Apparently it works for Human36M and it doesn't work for my own dataset but I need to first figure out how this logic works and then debug my dataset. Can you please answer that?

Thanks a lot for your time!

mks0601 commented 2 years ago

Actually, printing index in getitem is not a good way to debug due to the multi-threading. You'd better print img_path in the evaluation function. You can load the image using gt['image_path'] and compare the image and an image passed to the model.

KamiCalcium commented 2 years ago

Actually, printing index in getitem is not a good way to debug due to the multi-threading. You'd better print img_path in the evaluation function. You can load the image using gt['image_path'] and compare the image and an image passed to the model.

ok I did tried

print(data['image_path'])

in getitem and compare with gt['image_path'] in evaluation function, clearly they are not the same order. Any suggestion to fix that?

KamiCalcium commented 2 years ago

To figure out the logic, I do the test for Human36M too. I added

print("image in getitem: ", data['image_path'])

in getitem, and added

print("image in evaluation: ", gt['image_path'])

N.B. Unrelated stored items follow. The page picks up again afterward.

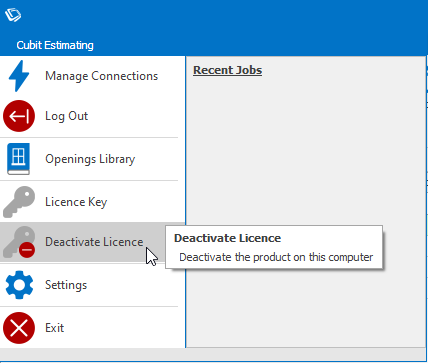Click the red Log Out arrow icon

pos(19,116)
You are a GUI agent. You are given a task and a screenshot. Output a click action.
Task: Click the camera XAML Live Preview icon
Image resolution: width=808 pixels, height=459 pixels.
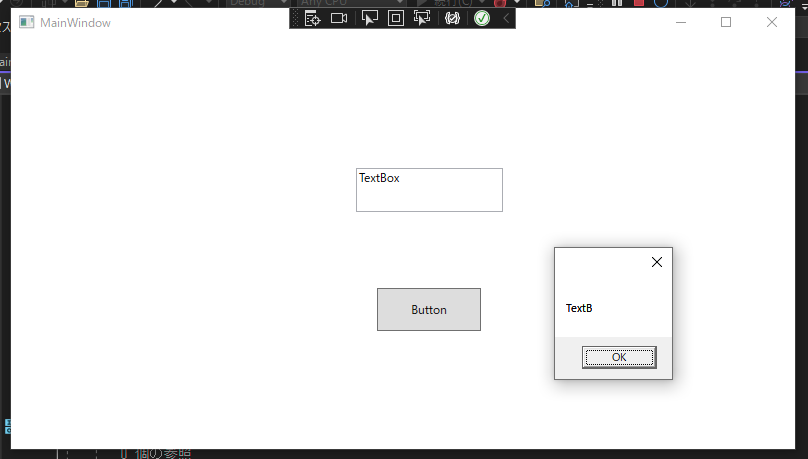coord(339,18)
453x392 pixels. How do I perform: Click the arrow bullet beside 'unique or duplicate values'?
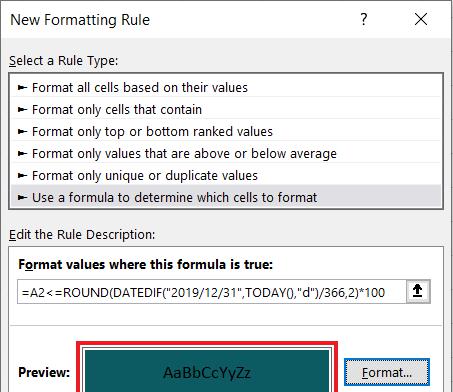(22, 176)
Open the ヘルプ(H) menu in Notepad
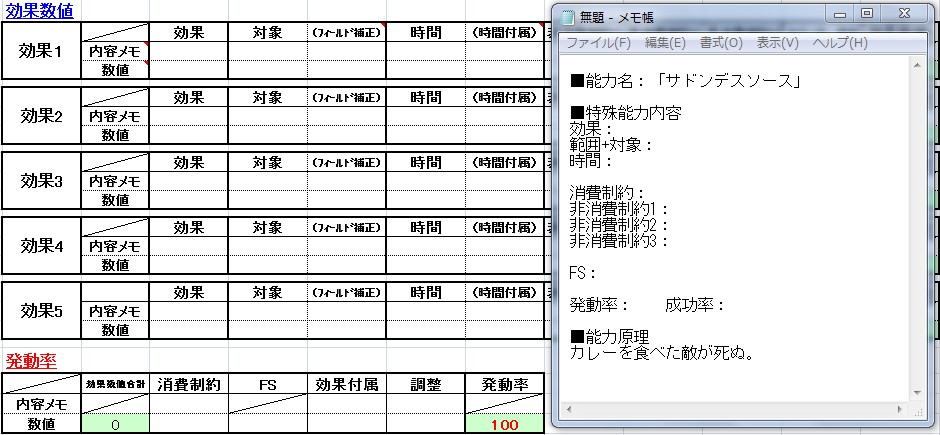Image resolution: width=940 pixels, height=435 pixels. (839, 43)
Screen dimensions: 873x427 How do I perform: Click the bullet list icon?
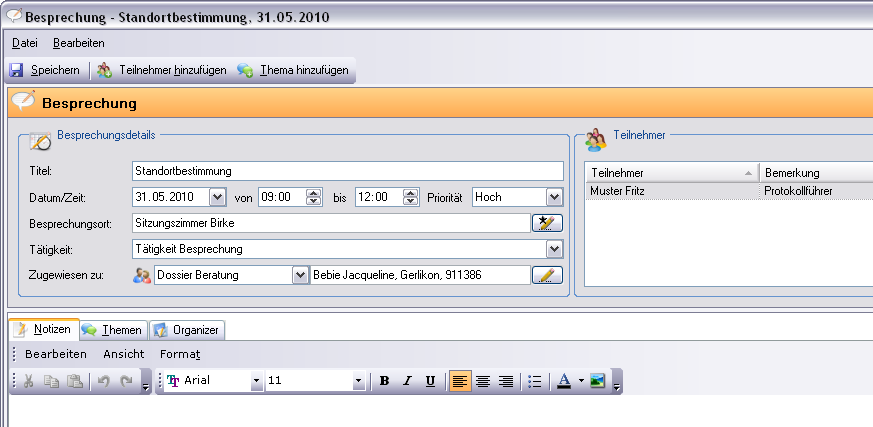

after https://github.com/mks0601/3DMPPE_POSENET_RELEASE/blob/3f92ebaef214a0eb1574b7265e836456fbf3508a/data/Human36M/Human36M.py#L161 I got this: print1 and this: print2

Similarly, if I run multiple times, the first printing always in a different random order, but the second printing is always in that sequential order. But results seems to be correct everytime. Now I'm confused. How does it work?

KamiCalcium commented 2 years ago

To figure out the logic, I do the test for Human36M too. I added

print("image in getitem: ", data['image_path'])

in getitem, and added

print("image in evaluation: ", gt['image_path'])

after

https://github.com/mks0601/3DMPPE_POSENET_RELEASE/blob/3f92ebaef214a0eb1574b7265e836456fbf3508a/data/Human36M/Human36M.py#L161

I got this: print1 and this: print2 Similarly, if I run multiple times, the first printing always in a different random order, but the second printing is always in that sequential order. But results seems to be correct everytime. Now I'm confused. How does it work?

Okay even tho the image in getitem is different everytime, but the pred in https://github.com/mks0601/3DMPPE_POSENET_RELEASE/blob/3f92ebaef214a0eb1574b7265e836456fbf3508a/main/test.py#L78 is always the same. And obviously in Human36M it is the same correct order as the order in evaluation function. However, in my dataset it is the wrong order and I don't know where the order in pred is coming from. Is there a way to check that?

KamiCalcium commented 2 years ago

It is fixed. Actually multi-threading doesn't give problem since when merging the thread they will still be in a fixed order. That's why the pred is always the same. The problem is actually about bounding box. In demo.py, we do this for every cropped image:

    bbox = process_bbox(np.array(bbox_list[n]), original_img_width, original_img_height)

In the evaluation function of Human36M.py, we actually don't have this step (although in load_data() we have the process function, I'm not sure if the corrected bbox is passed to evaluate()). It still works probably because the shape is already correct. But for my dataset if I don't process_box it creates a problem. So in get_item, I added this:

bbox = process_bbox(np.array(bbox), original_img_width, original_img_height)

Also in my evaluate(), I added the same thing, now it looks correct.

mks0601 commented 2 years ago

What I meant was just printing image paths in evaluation function, not in getitem function. Anyway, good for you to fix the problem. Let me close this issue.